WN31 00784503-s {'knifelike%5:00:00:distinct:00'}
having a sharp or distinct edge; "a narrow knifelike profile"
WN31 00805750-s {'keen%5:00:00:sharp:00'}
having a sharp cutting edge or point; "a keen blade"
or we can join the senses from PWN30?
% rg "i4419\t|i4304\t|\t00780944-s|\t00802179-s" ../cili/ili-map-p*
../cili/ili-map-pwn31.tab
4297:i4304 00805750-s
4412:i4419 00805871-s
../cili/ili-map-pwn30.tab
4304:i4304 00780944-s
4419:i4419 00802179-s
I am finding more cases .. but I will stop here. I would love to have some feedback. @goodmami @jmccrae @fcbond. I need to make sure that my observations above make sense, or I am missing something.. I will update PR #17 with all my observations.
In https://github.com/globalwordnet/cili/issues/16#issuecomment-1269264133, @goodmami mentioned the changes in PWN31 proposed by @fcbond. The question here seems to be. The mapping of PWN30 to PWN31 was created on top of the Princeton releases, right? Later, we may have changes (or patches) for both PWN30 and PWN31.
@arademaker, your specific examples, and more, correspond to what I find in the attached output file (en-loss.txt), produced using the Wn library from @goodmami, and the sensekey-based mapping algorithm included in the recent NLTK versions. The attached file shows the details for the English row of the losses table in my soon forthcoming conference paper, which you saw me present last week at GWC 2023:
English 117659 117454 205 0.17 117659 117427 232 0.2
The first 4 numbers in that row concern synsets mapped vs. lost with an offset mapping, and the 4 last numbers concern the ILI mapping. The respective losses (205 with offsets vs. 232 with ILI) can be decomposed like this:
English, 143 lost with both offsets and ILI English, 89 lost only with ILI English, 62 lost only with offsets
It is great that you have already started to improve the mappings. Congratulations with that: if your proposed targets can be verified, they will bring us closer to the perfect mappings, which seemed out of reach not long ago!
@jmccrae, the most probable reason why a sense-based mapping misses the above cases would be that their sensekey suffered a small alteration, like f. ex. a change of lexfile or lex_id. Having two sensekeys for the same sense is not a key violation, though. A Db key violation would occur if the same key referred to distinct senses, which does not seem to be the case here. As an example, it is ok to use the same key for Pluto, and define it as either an asteroid or a planet, because it still refers to the same physical object.

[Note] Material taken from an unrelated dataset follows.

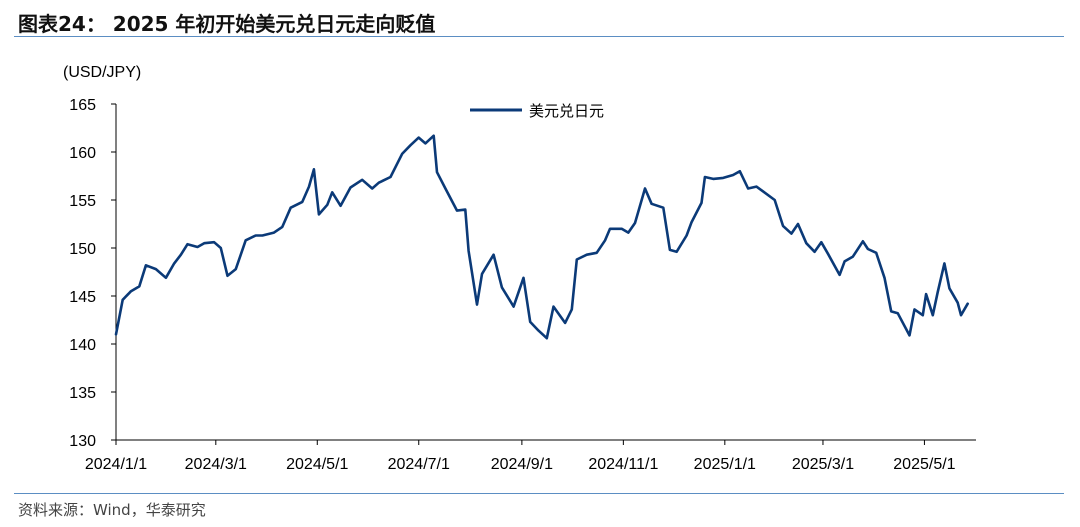 The width and height of the screenshot is (1080, 527). I want to click on x-tick-label: 2024/3/1, so click(216, 464).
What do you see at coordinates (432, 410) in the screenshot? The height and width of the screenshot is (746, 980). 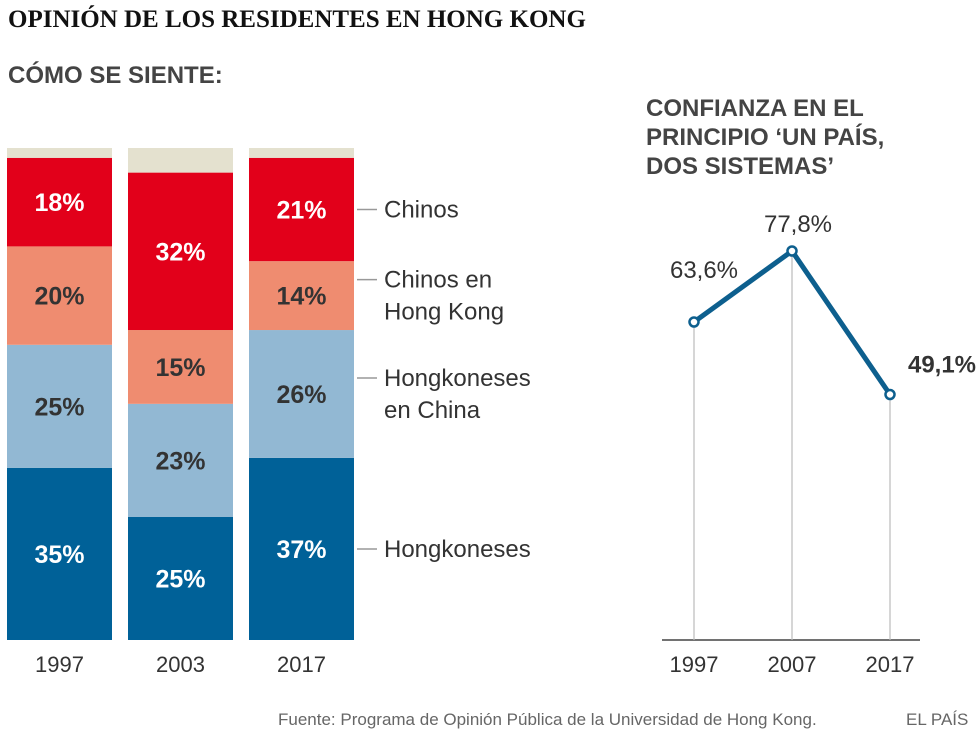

Splits are a different problem. Mapping whole synsets cannot handle splits correctly, since splits concern different parts of a synset. Mapping a split synset to two target synsets produces false positives, because every involved sense would get mapped to one correct and one wrong target. Mapping a split to only a single target is still wrong, but yields fewer false positives. The only adequate treatment for splits is a mapping that handles only the concerned senses.
where is the construction of the mappings from CILI to PWN30 and PWN31 documented?